### The problem
Update the records starting at the beginning and ending at the line with "Action: 692,522", replacing "forecast arrow" with "trend arrow" and keeping everything else the same. Omit the pictures from your answer.

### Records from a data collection
--------
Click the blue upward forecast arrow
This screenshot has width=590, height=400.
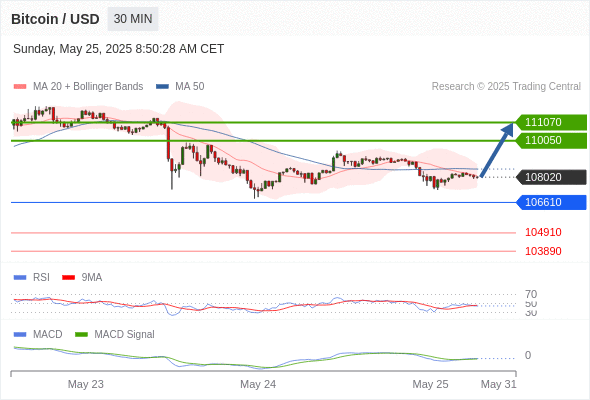[x=497, y=150]
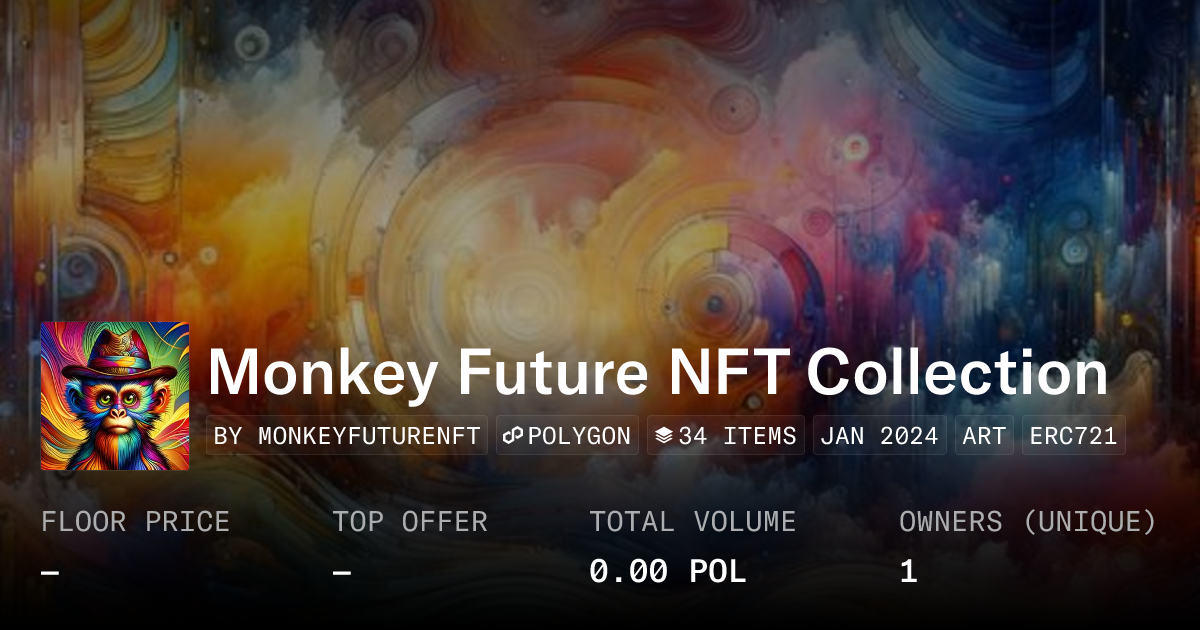The width and height of the screenshot is (1200, 630).
Task: Click the TOTAL VOLUME label
Action: 692,522
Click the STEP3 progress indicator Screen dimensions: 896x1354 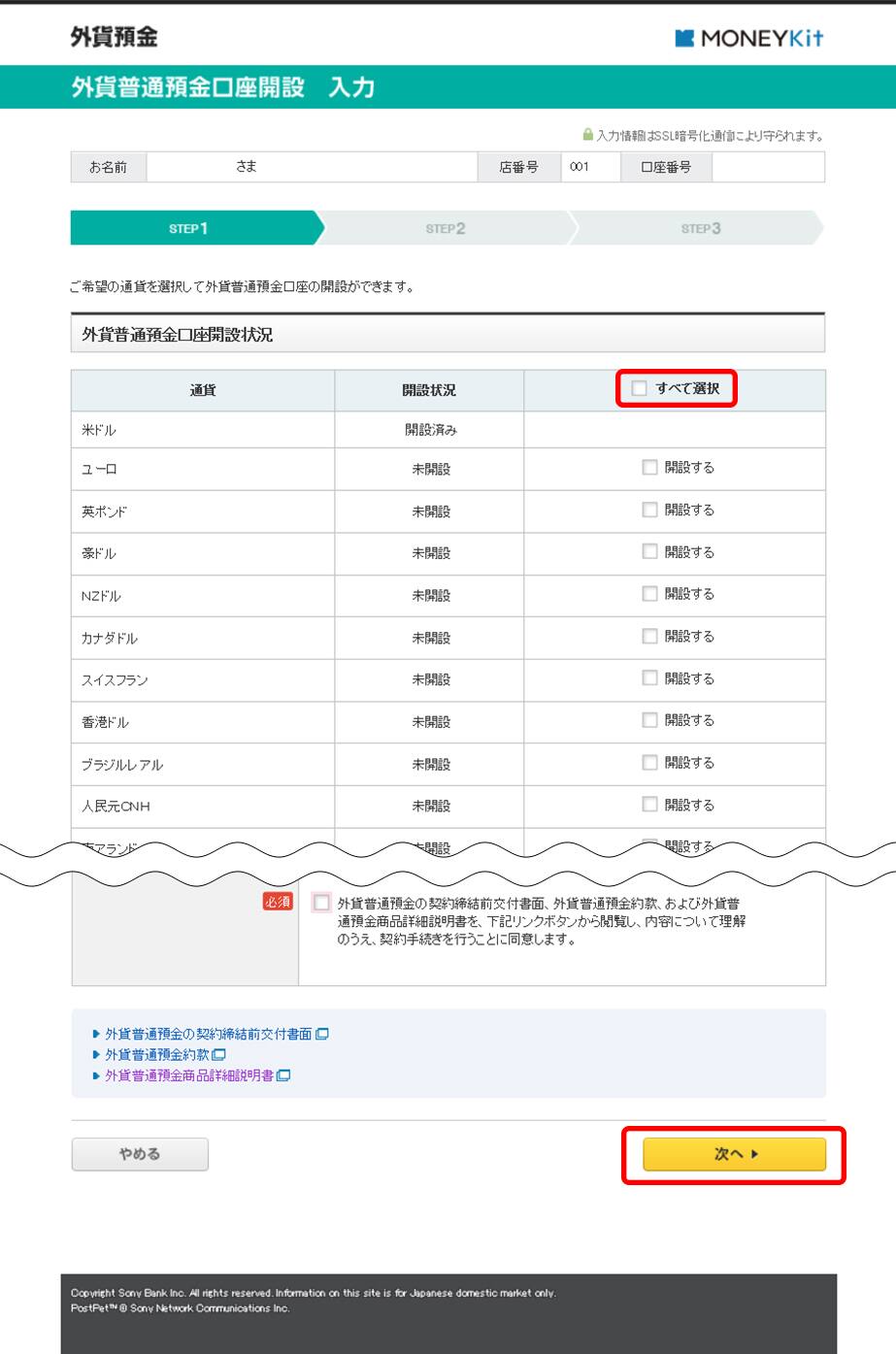tap(700, 229)
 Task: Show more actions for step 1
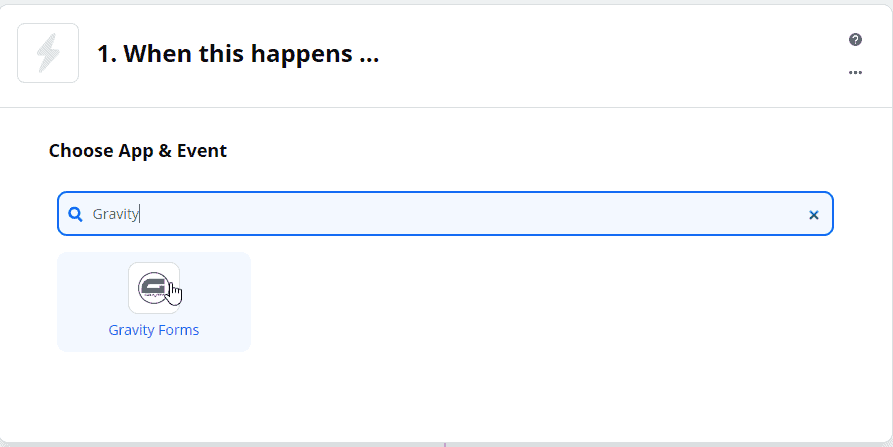click(855, 72)
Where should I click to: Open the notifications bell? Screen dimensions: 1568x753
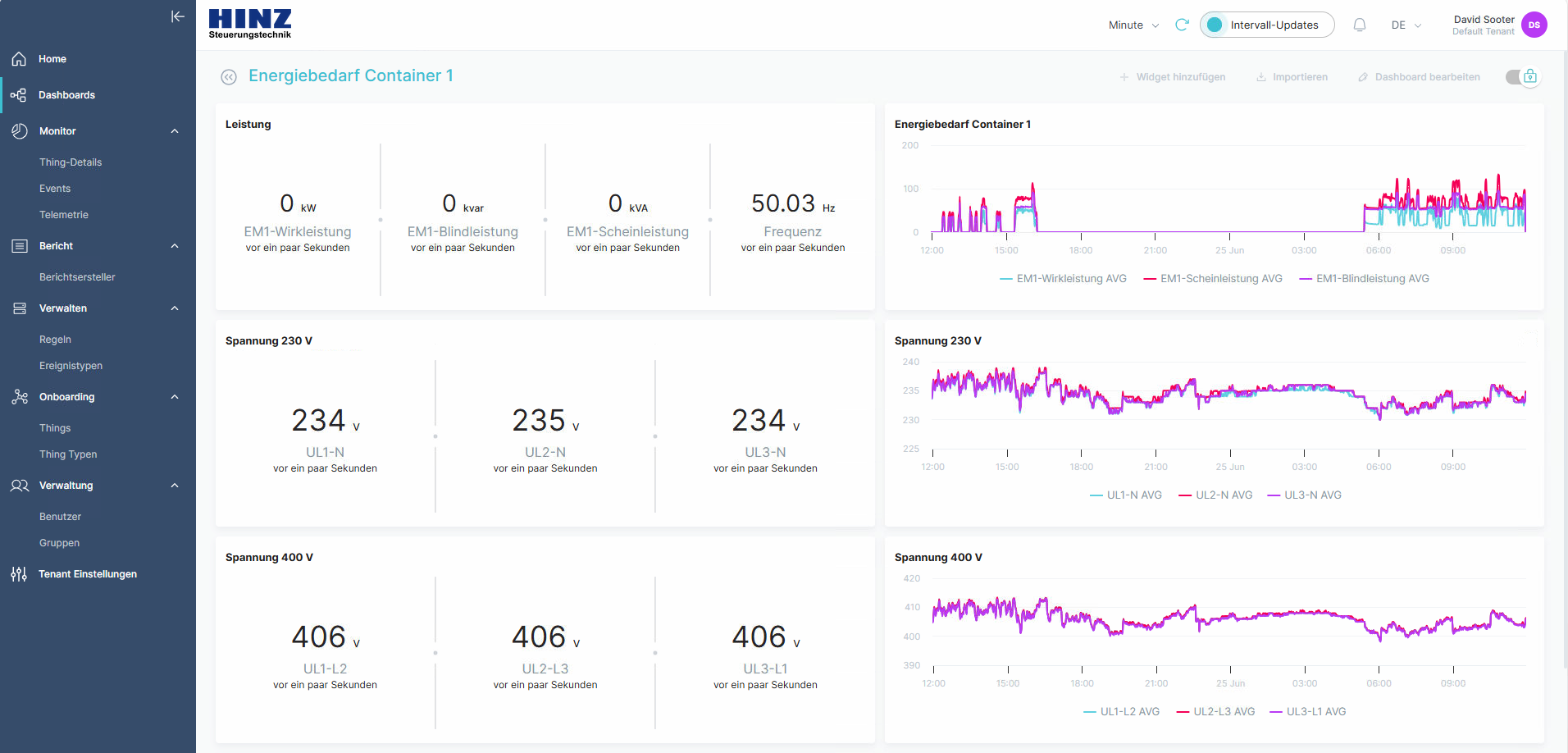tap(1359, 25)
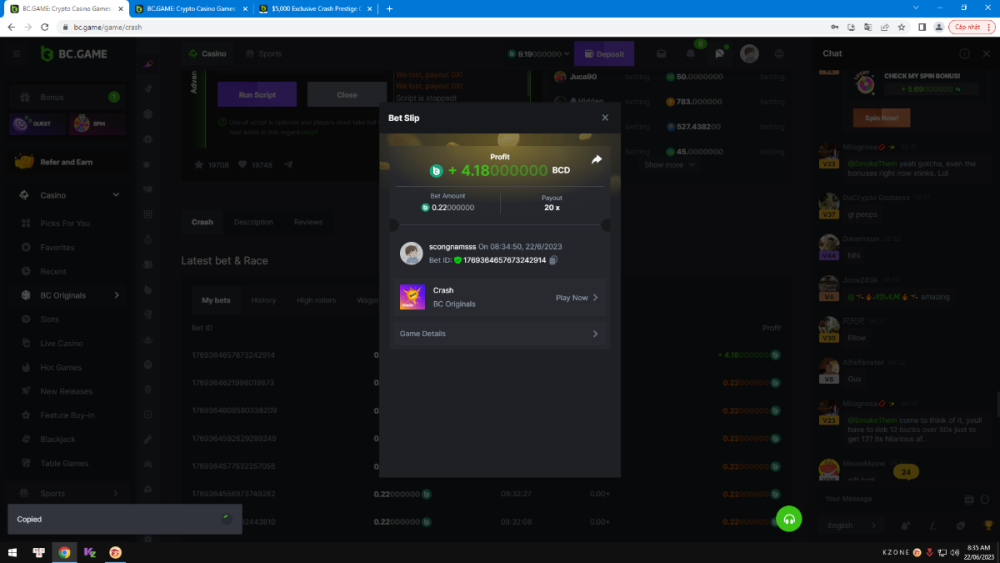
Task: Expand the BC Originals submenu arrow
Action: [x=116, y=295]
--------
### Result of this exercise
Click the blue upward trend arrow
This screenshot has width=590, height=400.
[x=497, y=150]
The width and height of the screenshot is (1200, 630).
Task: Click the TOTAL VOLUME label
Action: 692,522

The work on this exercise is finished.